Friday, December 17, 2010

As the holiday-shopping season is in full force, there is one thing most consumers won’t be leaving home without: an overdraft cushion. After all, Macy’s and other stores plan to be open soon for a continuous shift of 80 hours straight to sell as much junk they possibly can before the December 25th deadline. Rather than face the embarrassment of being declined a purchase, 75% of consumers are opting to pay a fee- sometimes as much as $34- each time they overdraw on their debit-card account according to Moebs Services Inc. The only savings power I can think of, is to buy as much crap you possibly can at once and be charged the overdraft once. Each time you go to a different register you will be slapped with the fee again. We all know you don’t have any money for the junk I mean precious gifts. Lets not be embarrassed on line with a decline. That’s most important in society, not our ability to pay for what we take. Sounds a lot like credit cards.

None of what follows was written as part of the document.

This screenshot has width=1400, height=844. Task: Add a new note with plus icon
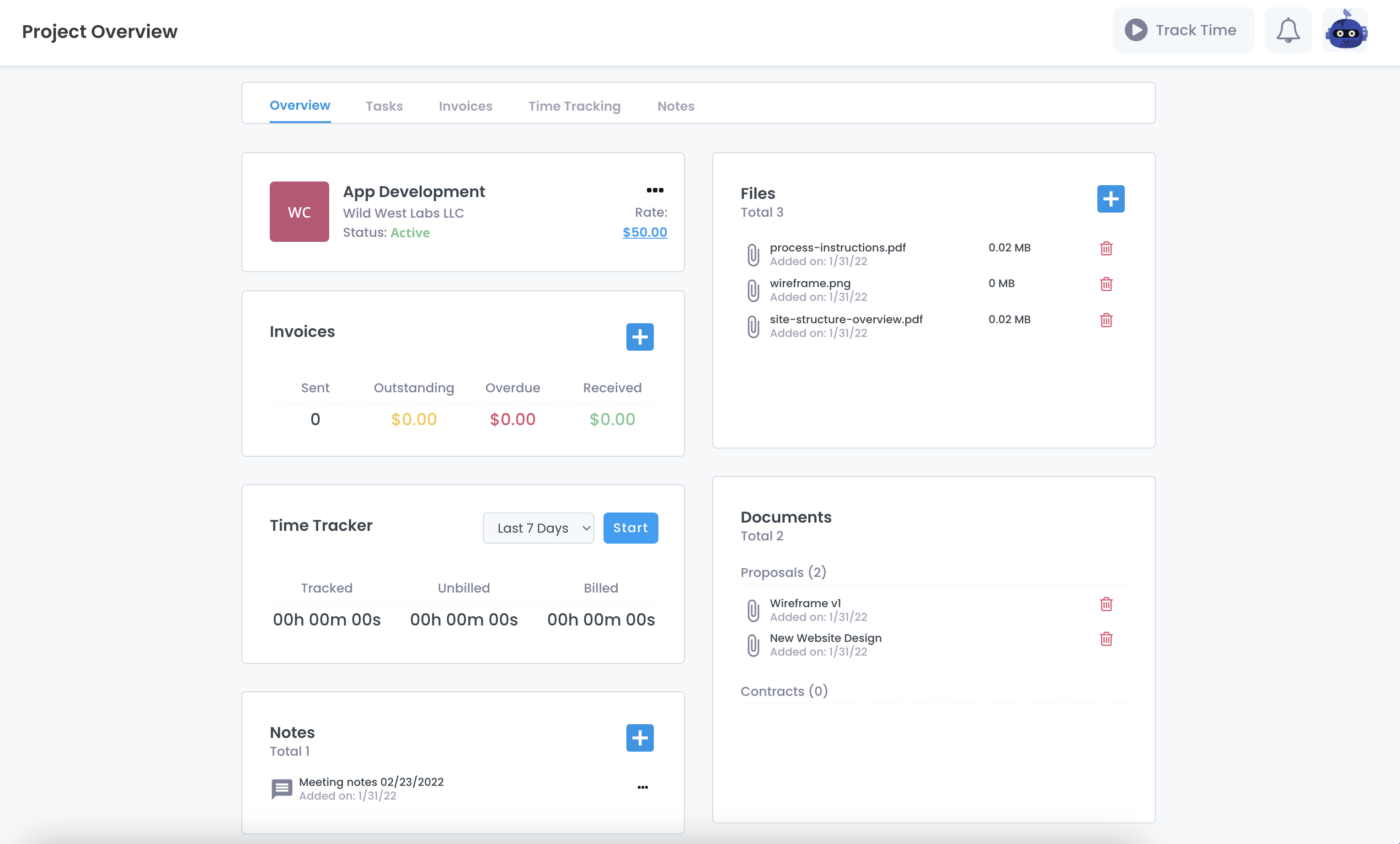[x=640, y=738]
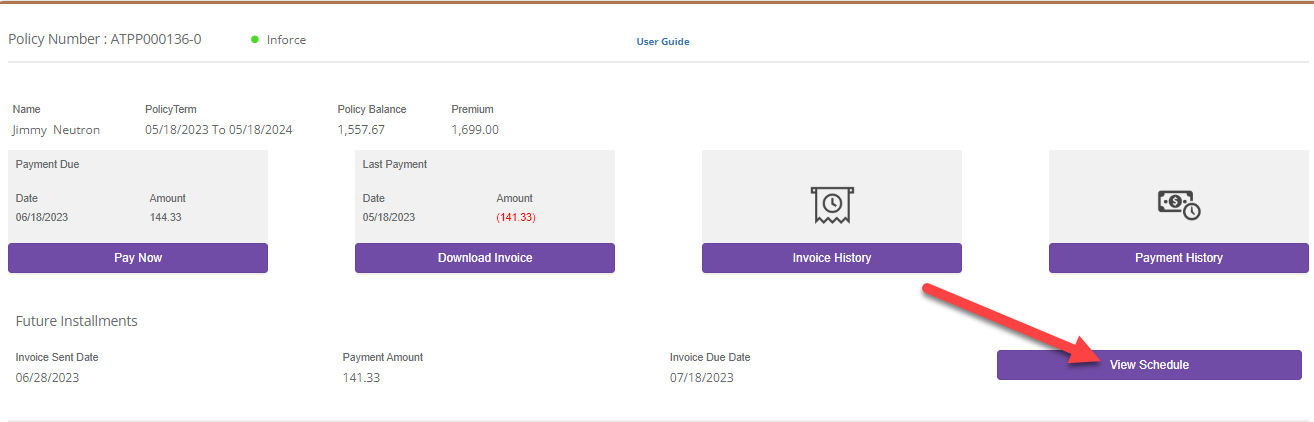Open the Payment History button
The height and width of the screenshot is (422, 1314).
pyautogui.click(x=1178, y=258)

Previously, that fee would be automatically charged without a customer’s explicit consent. If consumers don’t opt for the overdraft, the bank will now decline the purchase. The large acceptance of overdraft fees comes as a surprise to some, as many analysts and banks expected consumers to balk at the prospect of more fees. However, the truth of the matter is that 60% of consumers have signed on and experts except the numbers to rise in the near future. Yes, we want more options but are we that willing to do it at such a price of putting us deeper in debt. What good is the sale at Macy’s if we are going to pay possibly more than the regular price for some junk after the overdraft fee is applied at the register?
Consumer advocates have questioned even allowing the choice, saying it opens the door for the banks to profit from people struggling paycheck to paycheck. “What concerns us about it is that so often the very people who should least be opting in for overdraft protection are those who do.” said Gail Cunningham, a spokeswoman for the National Foundation for Credit Counseling.” Smaller banks charge overdraft fees of $25 on average, versus $34 for large banks.
Eventually we will all realize that all the junk we bought wasn’t worth it when you take in account all the overdraft fees we accumulated. However, being able to buy whatever you want without being denied by anyone is priceless. Burn that card. We’re all poor anyway. If the Federal Government can just make that tab go higher everyday, then why can’t we do it too. We’re Americans after all.